- _WORK INSTRUCTIONS_
(a) In the essay comparing the fall of the Western Roman Empire with the West today, which era do many consider to be the Golden Days?
(b) Write a continuation of the essay comparing the fall of the Western Roman Empire with the West today, starting after its final sentence.

- _EXERCISE PASSAGE_
▼

The fall of the Western Roman Empire has always been a common historiographical comparison among intellectual circles when discussing the current decline of Western Civilisation. Particularly relevant was the extensive migration of Northern (German mostly) ‘Barbarians’ into Roman lands, which has been frequently compared to the mass immigration of third-worlders into Western Europe, North America and Oceania. Additionally, the moral decadence of the Roman elite combined with religious strife influenced by the rising dominance of Christianity and the collapse of traditional Roman virtues, has been extensively compared with the collapse of Christianity in the West and the rise of secularism and moral relativism reaching levels unprecedented in human history.
The comparisons are endless and sometimes painfully familiar. The over-reliance on slave labour during late Roman times can be compared to the off-shoring of manufacturing jobs to low-wage, low working standard economies combined with the cultural stigmatisation of working people by Western elites and the overabundance of university qualified individuals who have become economically obsolete. Additionally, the overexpansion of Rome’s military could be compared to the recent disastrous wars in Iraq and Afghanistan which are largely still ongoing and have levied massive debts upon the nations involved, with the deficit only growing. Concurrently, the loss of social trust between the Roman citizenry and the Roman Senate, culminating in many civil wars, is highly comparable to the current collapse of civic respect among Western societies. Western Governments are almost universally mistrusted by their citizenry in our current era, and this divide is unlikely to recede in the near future.
It seems like the Golden Days (which many would consider to be the Victorian era) are long gone and according to a Spenglerian analysis of history, this is simply an inevitable result of the cyclical nature of human civilisations.

▲

- _SUPPLIED DATA_
▼

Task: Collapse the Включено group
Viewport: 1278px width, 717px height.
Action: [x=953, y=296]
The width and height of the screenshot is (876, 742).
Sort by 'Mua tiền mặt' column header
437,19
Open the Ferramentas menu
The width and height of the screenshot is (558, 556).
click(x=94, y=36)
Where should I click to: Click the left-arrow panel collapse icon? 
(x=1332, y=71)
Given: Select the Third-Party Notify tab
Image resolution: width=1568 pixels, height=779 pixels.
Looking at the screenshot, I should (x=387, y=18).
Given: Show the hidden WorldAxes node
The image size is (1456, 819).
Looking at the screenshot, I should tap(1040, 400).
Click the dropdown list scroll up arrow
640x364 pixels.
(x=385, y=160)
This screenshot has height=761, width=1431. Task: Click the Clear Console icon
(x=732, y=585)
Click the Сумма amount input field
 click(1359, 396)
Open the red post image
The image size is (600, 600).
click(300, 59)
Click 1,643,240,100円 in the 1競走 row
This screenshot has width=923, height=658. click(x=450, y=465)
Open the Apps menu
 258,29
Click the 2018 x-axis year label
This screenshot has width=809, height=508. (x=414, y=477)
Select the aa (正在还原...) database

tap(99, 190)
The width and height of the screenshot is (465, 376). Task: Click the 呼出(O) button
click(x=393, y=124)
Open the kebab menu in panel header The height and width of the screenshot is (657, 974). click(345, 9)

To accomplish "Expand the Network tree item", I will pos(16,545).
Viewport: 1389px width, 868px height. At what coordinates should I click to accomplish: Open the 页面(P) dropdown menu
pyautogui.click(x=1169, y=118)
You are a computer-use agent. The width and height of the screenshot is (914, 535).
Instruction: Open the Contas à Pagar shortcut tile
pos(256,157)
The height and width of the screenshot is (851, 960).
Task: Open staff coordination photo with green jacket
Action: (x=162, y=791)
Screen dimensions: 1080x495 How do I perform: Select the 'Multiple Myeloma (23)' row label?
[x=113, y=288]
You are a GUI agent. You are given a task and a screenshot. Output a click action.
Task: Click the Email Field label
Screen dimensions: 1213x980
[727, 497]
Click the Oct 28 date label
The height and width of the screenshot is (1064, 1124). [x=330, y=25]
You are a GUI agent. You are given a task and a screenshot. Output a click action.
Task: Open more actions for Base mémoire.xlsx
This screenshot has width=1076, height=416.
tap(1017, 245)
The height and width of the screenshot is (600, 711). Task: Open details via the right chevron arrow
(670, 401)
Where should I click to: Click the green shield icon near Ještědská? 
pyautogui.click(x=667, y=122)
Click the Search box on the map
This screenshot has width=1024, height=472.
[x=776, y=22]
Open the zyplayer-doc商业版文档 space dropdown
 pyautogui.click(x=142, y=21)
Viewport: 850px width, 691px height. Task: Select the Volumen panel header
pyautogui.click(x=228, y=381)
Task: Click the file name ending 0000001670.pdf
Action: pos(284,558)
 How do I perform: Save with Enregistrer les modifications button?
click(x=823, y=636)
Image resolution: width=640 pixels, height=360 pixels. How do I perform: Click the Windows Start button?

▲

- _EXERCISE RESULTS_
(a) The Victorian era.

(b)
However, the unprecedented rise of Donald Trump has brought up an alternative notion. In his widely influential 1918 historical piece The Decline of the West, Oswald Spengler predicted an ‘age of Caesarism’ which would sweep the West as a final explosive struggle against it’s own demise, similar to rushing of blood to the body’s extremities during the final stages of hypothermia. Could we perhaps be witnessing not the fall of the Roman Empire but rather the collapse of the Roman Republic?
The final stages of the Roman Republic were rife with moral decadence, civil wars and demographic shifts. They could easily compared to the state of the West today, as much as it could be compared to the fall of the Roman Empire. The out-come, however, was entirely different. The successes of Julius Caesar and his popularity among the common people, combined with the Roman elite’s hatred for him, could be compared to the current populist surge of businessman Donald Trump in the American presidential race. These comparisons could become quite scathing if pressed needlessly, but it is interesting nonetheless.
Perhaps the greatest legacy of the Julius Caesar was his adopted son, Gaius Octavius (later known as Emperor Augustus) who was almost completely unlike the late dictator. Octavian rose through the ranks of Roman oligarchy as Caesar’s heir, out-witting his rivals including the once powerful Mark Antony. His respect for Roman moral and religious tradition, his political pragmatism as well as his commitment to public service allowed him to reform the Republic, ensuring it’s long-term survival, albeit re-imagined with an Imperial lineage.
This is from where I derived my pseudonym. In our perceived Caesarean age, I believe it will ultimately be an Octavian style leader or movement who will lay the foundations for a sustainable European future.
But we must inevitably ask the question, are we witnessing the collapse of the Republic or the fall of an Empire?